-------- Data records

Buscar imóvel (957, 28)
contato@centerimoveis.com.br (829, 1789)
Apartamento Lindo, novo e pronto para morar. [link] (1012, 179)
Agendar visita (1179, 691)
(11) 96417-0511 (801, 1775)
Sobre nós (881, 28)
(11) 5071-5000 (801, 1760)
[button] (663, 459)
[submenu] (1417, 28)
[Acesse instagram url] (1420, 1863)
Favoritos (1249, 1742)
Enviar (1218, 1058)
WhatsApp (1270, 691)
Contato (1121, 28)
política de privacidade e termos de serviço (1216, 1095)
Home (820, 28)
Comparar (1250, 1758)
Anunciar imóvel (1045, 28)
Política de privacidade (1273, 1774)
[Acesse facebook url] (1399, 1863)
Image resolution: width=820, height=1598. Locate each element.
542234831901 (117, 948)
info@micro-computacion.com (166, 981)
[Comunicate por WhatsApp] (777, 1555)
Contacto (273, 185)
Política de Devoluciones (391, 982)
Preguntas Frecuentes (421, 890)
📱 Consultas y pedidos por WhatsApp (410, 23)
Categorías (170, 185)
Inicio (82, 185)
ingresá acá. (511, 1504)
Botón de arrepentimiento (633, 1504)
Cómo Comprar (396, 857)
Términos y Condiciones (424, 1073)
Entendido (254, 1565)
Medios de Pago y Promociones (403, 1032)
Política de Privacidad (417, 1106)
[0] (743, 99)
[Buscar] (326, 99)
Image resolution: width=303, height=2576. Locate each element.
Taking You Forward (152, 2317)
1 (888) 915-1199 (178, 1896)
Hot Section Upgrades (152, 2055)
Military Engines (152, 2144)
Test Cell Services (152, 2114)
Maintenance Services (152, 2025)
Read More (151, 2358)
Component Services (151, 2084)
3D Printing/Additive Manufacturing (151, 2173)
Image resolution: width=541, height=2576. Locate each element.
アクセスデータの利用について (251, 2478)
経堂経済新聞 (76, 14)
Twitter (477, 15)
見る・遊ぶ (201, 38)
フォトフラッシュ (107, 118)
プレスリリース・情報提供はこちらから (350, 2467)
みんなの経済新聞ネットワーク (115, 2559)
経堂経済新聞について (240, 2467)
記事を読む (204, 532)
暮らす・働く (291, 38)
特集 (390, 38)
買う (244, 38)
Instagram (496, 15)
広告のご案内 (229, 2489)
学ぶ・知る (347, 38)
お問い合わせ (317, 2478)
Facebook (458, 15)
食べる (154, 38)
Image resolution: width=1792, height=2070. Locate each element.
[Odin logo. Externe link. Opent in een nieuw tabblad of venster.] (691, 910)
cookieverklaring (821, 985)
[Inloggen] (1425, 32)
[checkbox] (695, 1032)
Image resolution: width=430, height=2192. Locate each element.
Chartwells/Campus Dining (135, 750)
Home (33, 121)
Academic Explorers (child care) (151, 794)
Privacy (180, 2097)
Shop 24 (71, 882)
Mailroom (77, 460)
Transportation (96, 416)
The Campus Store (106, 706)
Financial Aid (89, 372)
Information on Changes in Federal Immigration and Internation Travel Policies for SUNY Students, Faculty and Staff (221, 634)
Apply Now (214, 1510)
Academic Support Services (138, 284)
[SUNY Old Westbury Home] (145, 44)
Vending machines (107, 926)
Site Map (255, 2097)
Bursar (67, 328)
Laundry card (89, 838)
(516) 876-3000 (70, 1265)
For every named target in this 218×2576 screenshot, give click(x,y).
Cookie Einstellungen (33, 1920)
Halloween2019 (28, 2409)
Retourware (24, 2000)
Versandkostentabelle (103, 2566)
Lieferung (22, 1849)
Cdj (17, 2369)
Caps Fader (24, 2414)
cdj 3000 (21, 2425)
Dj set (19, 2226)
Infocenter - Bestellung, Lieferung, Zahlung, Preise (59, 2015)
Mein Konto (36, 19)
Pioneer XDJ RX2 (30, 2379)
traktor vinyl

----------------

Scan the entries and show every line in which the word "link" is found.

Output of the task:
Apartamento Lindo, novo e pronto para morar. [link] (1012, 179)
[Odin logo. Externe link. Opent in een nieuw tabblad of venster.] (691, 910)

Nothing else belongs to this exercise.